March 20, 2020 – Adjusting to a Different World

As I sat on my living room couch this morning sipping my coffee, some movement outside caught my attention.  A little brown puffy bird was flitting around and landed on a post just outside the window.  There was a lot of other activity including squirrels and other birds but this little bird seemed to want me to notice him.  He sat on that post for a few seconds and then he chirped his beautiful song.  Just a few short, high-pitched notes.  He continued to sit there and every few seconds he sang the same song.  As I watched him, I felt a wave of emotion come over me and before I knew it there were tears in my eyes.  It felt as though the bird was singing to me; as if he was trying to lighten the somber air that was surrounding me as I watched the morning news.

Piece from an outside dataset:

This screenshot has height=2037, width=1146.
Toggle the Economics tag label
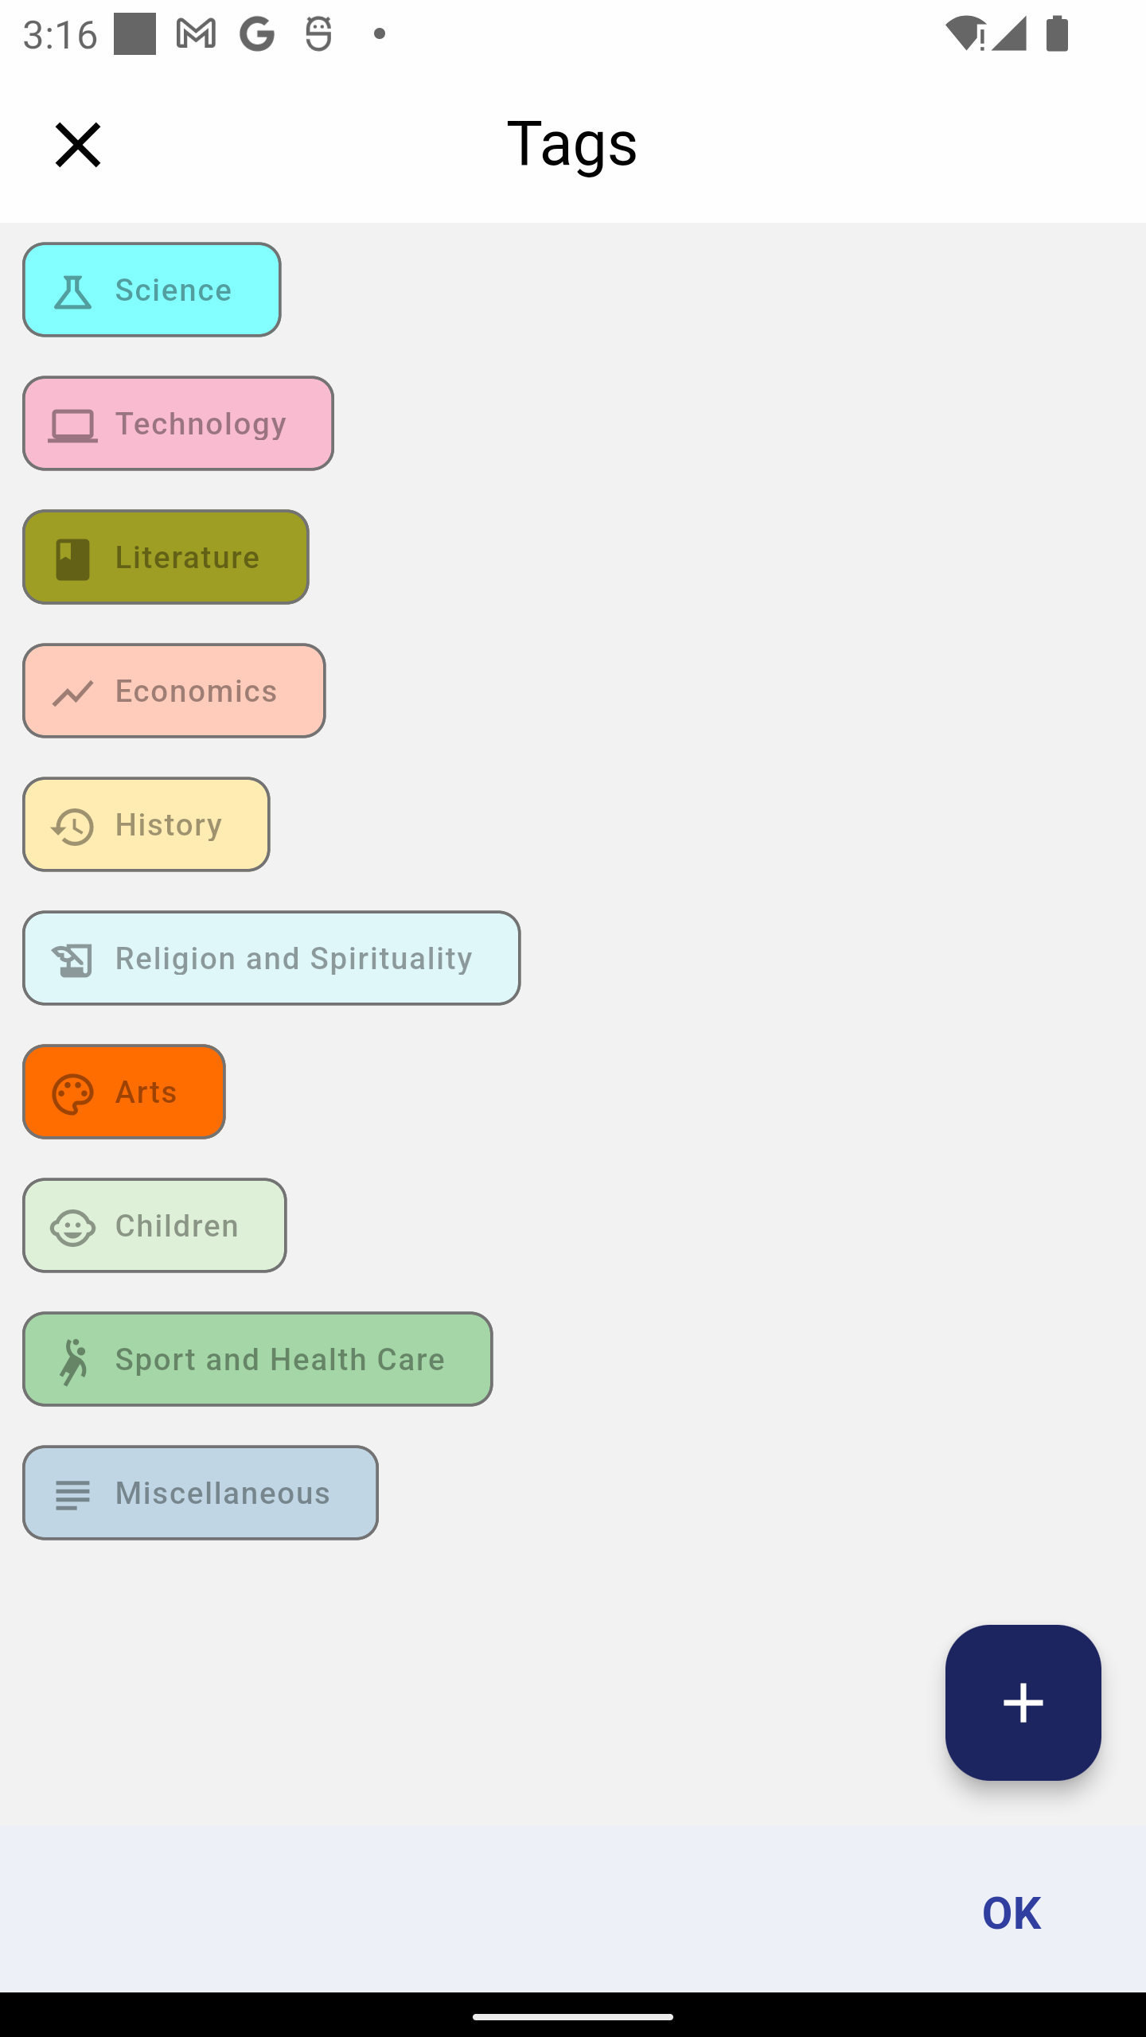point(196,691)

Some of you may think this sounds corny but I believe in signs from animals.  I feel that if we pay attention, we can get some pretty important messages from what would otherwise go unnoticed…like a little bird singing a song on a post.  I took a picture of the bird, and after some research I discovered that it was a Carolina Wren.  Then I looked it up in my book, Animal Speak, and although it only had one page for “wren”, here is what the last paragraph stated :

“If wrens have come into your life, it is time to ask yourself some important questions.  Are you using the resources available to you?  Are others?  Are you not displaying enough confidence?  Are you so wrapped up in daily worries that you are forgetting to sing?  Are you not staying grounded?  Are you not seeing the forest because of the trees?  Are you not attacking your life with enough gusto?  Wren holds the medicine for using what is available, and it can teach you the most effective means to build within your own environment.”

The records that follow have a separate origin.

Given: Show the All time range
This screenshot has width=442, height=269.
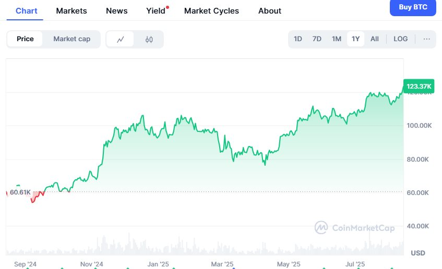Looking at the screenshot, I should [x=375, y=39].
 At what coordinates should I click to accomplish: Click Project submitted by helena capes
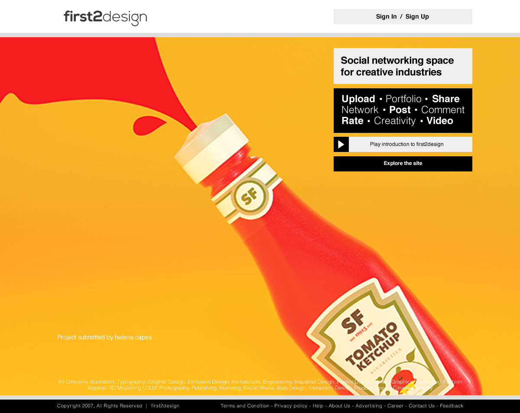(x=104, y=337)
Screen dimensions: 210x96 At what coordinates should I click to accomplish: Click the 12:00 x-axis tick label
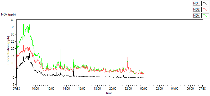pos(51,88)
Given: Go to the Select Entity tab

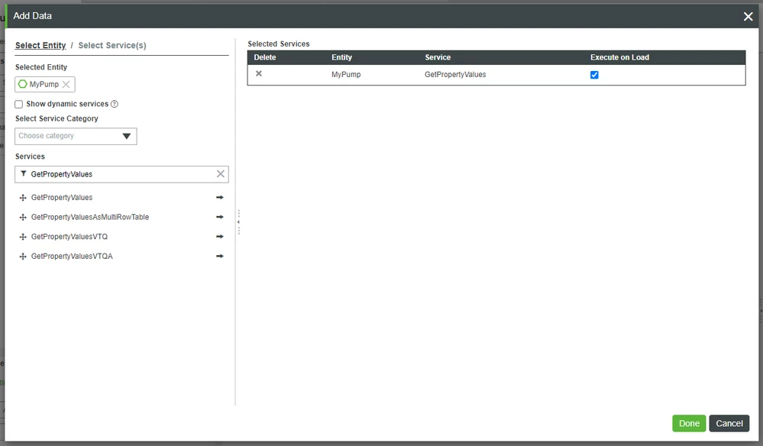Looking at the screenshot, I should pyautogui.click(x=40, y=45).
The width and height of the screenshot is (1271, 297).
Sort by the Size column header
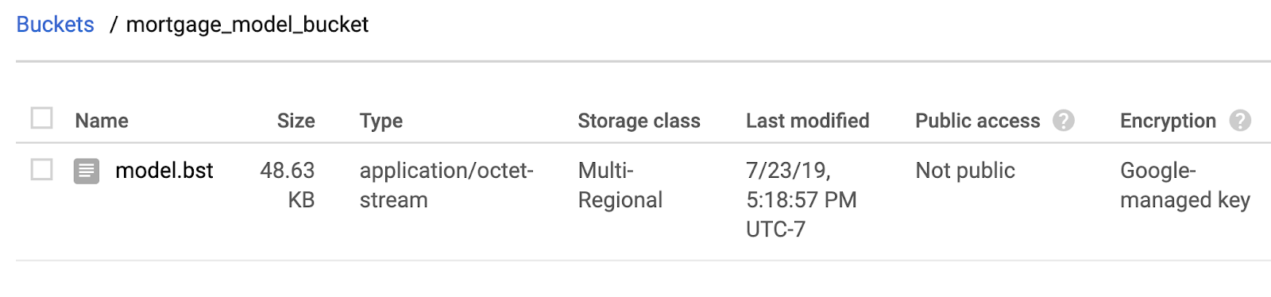tap(296, 121)
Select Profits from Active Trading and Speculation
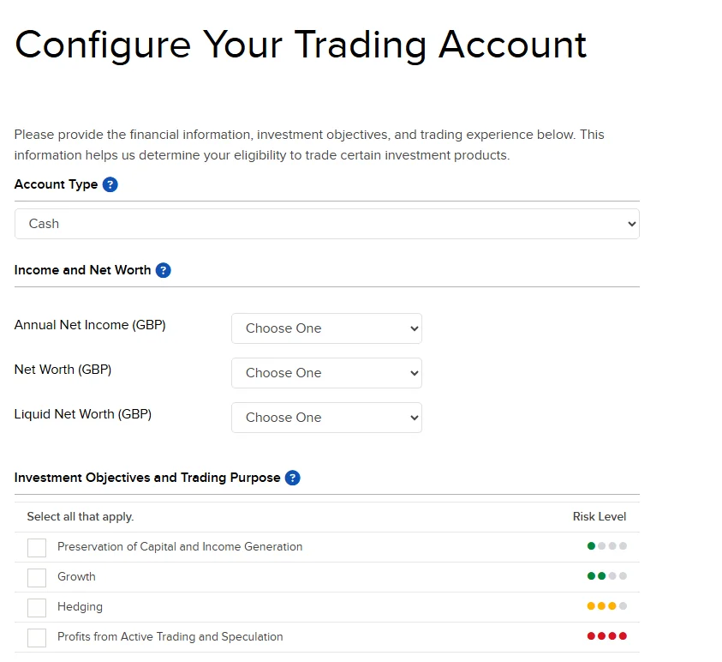The height and width of the screenshot is (662, 722). (36, 637)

This paragraph really resonated with me, especially the question about being wrapped up in daily worries and forgetting to sing.  The last sentence was also poignant.  With much of the world practicing social distancing right now due to the Coronavirus pandemic, we are spending much more time at home and for some, alone.  Thank goodness we have technology on our side and can stay connected, but we’ve all had a sudden and significant change in our lifestyle and we’re having to adapt fast.  It’s hard not to be wrapped up in daily worries these days but I hope that people will remember to sing.  We need to keep the song in our hearts and remember to savor some of the more simple things that our otherwise busy lifestyle can rob us of.  It can be something as simple as paying more attention to the little signs of new life erupting from the ground and on the trees.  I’m grateful that spring has not been canceled.

During the past few days as people in my neighborhood have been home due to school and business closings, I have noticed neighbors spending time outdoors with their kids, people taking walks or jogging and I have even felt camaraderie among others for just knowing we’re all in the same boat and trying to get through a scary time.  I could have done without seeing multiple rubber gloves lying in the parking lot at the grocery store today – people it’s still not cool to litter!  But I digress….

My point is, that in between news briefings and home schooling our kids we need to make sure we are all taking time for our mental health and trying to focus on doing some things that we enjoy.  For me, that thing is writing.  I’ve been wanting to write my next blog post, but because life just kept getting in the way I wasn’t sitting down to do the work.  I decided that the little wren outside my window was trying to motivate me, because right after that experience I suddenly had this urge to write and I felt more creative than I had in a long time.  I realized that my next post didn’t necessarily have to be the chronological story of my journey with Grady, but it could be something in the present.  This huge thing we are all going through right now definitely seemed worthy. 

These days, the only place I am going regularly is to the barn to take care of Grady.  I haven’t been riding him that much lately, but we’re both enjoying lunging and long lining.  He is quite content.  I spent a bit of time today hand grazing him on the slowly greening grass in unusually warm temperatures for March which was enjoyable for us both.  There’s something very soothing about watching a horse eat grass….

On my drive home, while shuffling songs from my iPod through my car stereo, Simon & Garfunkel’s “Bridge Over Troubled Water” started to play.  “Wow,” I thought to myself.  I cranked the volume way up, opened my window to enjoy the warm air and I sang as loudly as I could….and it felt great.

They say this situation will most likely get worse before it gets better so I hope we can all be kind to each other, have patience and remember to feed our souls with as much good as we can find around us.  The world is depending on it.  We’re all in this together.

Thank you to all who are out on the front lines keeping the rest of us safe.

And thank you to the little wren outside my window who reminded me to sing.